(Stored items from a collection)

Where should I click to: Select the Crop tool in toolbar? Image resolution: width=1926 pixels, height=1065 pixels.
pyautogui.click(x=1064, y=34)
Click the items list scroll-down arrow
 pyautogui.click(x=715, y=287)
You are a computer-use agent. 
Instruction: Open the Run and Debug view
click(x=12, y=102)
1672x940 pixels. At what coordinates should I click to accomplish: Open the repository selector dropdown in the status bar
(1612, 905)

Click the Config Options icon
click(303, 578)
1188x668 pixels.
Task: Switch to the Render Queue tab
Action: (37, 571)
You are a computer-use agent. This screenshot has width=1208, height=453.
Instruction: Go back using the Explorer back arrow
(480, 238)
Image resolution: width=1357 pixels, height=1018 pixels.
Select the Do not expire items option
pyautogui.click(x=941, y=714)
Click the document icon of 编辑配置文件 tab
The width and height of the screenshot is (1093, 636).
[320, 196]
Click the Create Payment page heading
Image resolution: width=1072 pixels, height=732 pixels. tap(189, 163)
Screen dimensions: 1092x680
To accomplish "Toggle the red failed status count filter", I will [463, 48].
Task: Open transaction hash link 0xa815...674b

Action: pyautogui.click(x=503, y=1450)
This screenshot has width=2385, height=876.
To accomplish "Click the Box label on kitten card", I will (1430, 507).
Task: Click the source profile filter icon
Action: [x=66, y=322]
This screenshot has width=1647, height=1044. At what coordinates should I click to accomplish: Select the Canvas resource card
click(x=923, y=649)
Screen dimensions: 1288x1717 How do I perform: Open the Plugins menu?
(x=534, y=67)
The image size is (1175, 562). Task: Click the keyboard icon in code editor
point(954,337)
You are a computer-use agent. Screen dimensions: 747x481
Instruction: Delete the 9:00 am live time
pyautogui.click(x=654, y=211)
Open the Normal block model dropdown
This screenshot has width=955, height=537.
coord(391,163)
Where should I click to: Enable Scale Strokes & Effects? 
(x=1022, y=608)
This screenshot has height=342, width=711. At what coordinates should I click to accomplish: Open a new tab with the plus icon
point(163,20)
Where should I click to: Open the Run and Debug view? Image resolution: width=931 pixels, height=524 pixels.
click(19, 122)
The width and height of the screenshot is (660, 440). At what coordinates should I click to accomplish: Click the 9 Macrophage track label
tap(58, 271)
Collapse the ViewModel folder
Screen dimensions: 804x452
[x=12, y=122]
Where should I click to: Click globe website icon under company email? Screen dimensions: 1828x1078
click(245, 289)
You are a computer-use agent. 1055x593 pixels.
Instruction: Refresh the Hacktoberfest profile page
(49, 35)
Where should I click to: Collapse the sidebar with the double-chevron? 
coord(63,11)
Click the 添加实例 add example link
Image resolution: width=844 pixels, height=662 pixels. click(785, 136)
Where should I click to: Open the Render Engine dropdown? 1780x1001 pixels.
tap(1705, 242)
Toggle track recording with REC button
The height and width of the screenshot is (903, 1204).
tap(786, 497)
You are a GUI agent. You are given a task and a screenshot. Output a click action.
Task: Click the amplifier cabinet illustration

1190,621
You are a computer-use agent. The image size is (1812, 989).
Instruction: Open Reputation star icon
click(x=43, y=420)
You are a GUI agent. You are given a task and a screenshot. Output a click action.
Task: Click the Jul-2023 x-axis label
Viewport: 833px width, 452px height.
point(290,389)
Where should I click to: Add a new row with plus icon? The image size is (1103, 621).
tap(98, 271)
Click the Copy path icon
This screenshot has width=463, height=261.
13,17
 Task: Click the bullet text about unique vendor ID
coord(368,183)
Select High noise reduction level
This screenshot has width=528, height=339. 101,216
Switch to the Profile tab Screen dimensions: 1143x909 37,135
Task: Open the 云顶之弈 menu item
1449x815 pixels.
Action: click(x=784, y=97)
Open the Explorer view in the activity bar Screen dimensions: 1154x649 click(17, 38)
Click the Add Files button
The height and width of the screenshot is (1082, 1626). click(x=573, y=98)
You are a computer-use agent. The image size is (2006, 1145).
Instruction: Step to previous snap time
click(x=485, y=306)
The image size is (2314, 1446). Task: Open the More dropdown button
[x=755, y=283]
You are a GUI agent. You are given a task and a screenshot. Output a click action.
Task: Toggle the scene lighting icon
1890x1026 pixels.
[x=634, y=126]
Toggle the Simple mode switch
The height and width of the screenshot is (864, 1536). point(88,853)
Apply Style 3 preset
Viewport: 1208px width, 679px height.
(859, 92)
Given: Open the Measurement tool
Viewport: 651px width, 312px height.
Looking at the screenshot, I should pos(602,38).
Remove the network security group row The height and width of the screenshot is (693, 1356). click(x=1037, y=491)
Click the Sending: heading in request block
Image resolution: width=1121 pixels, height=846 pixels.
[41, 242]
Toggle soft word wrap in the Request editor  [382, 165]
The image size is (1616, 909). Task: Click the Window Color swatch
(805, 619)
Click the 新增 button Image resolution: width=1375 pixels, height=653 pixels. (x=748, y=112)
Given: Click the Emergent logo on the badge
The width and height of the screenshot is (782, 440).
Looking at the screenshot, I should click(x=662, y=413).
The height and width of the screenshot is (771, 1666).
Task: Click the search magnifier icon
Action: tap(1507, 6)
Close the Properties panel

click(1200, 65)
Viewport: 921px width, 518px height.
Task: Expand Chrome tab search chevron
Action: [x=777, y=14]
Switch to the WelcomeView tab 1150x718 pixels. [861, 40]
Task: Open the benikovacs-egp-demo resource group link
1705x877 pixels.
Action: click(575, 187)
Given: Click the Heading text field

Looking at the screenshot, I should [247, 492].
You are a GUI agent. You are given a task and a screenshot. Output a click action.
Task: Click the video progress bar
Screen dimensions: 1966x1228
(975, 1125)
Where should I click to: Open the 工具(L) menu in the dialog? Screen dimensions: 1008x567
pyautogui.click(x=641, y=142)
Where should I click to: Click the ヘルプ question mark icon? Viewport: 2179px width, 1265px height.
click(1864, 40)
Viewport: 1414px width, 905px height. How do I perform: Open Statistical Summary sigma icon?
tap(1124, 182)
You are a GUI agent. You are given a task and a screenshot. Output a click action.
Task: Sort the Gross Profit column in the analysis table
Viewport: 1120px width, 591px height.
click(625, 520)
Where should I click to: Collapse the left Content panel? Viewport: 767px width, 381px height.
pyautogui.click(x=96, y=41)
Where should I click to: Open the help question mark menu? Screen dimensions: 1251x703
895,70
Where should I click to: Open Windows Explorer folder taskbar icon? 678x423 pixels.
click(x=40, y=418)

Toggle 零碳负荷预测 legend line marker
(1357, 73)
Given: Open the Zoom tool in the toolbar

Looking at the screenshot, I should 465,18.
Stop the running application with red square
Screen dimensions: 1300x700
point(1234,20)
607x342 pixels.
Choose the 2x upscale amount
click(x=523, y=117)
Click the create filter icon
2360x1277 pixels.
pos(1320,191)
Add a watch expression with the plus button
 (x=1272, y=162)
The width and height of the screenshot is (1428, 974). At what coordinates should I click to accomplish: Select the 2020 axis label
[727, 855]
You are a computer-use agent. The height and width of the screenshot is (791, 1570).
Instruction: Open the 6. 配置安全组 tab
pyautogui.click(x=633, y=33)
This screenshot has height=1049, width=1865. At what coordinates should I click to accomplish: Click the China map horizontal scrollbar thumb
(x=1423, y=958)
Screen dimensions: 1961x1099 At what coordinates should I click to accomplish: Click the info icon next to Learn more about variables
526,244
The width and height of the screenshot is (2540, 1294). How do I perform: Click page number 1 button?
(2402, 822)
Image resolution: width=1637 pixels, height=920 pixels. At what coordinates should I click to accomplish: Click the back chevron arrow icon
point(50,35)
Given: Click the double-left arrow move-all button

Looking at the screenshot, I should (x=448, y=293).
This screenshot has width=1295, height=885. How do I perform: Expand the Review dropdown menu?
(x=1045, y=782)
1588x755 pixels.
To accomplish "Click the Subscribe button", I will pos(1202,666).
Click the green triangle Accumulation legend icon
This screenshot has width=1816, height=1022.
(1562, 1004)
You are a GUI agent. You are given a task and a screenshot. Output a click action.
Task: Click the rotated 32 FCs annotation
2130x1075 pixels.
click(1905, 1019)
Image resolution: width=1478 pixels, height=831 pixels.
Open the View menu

§ Task directions: From the entries above, return exactly the line containing "Where should I click to: Open Windows", the line containing "607x342 pixels.", and all lines between, and nothing else.

§ Finished task:
Where should I click to: Open Windows Explorer folder taskbar icon? 678x423 pixels.
click(x=40, y=418)

Toggle 零碳负荷预测 legend line marker
(1357, 73)
Given: Open the Zoom tool in the toolbar

Looking at the screenshot, I should 465,18.
Stop the running application with red square
Screen dimensions: 1300x700
point(1234,20)
607x342 pixels.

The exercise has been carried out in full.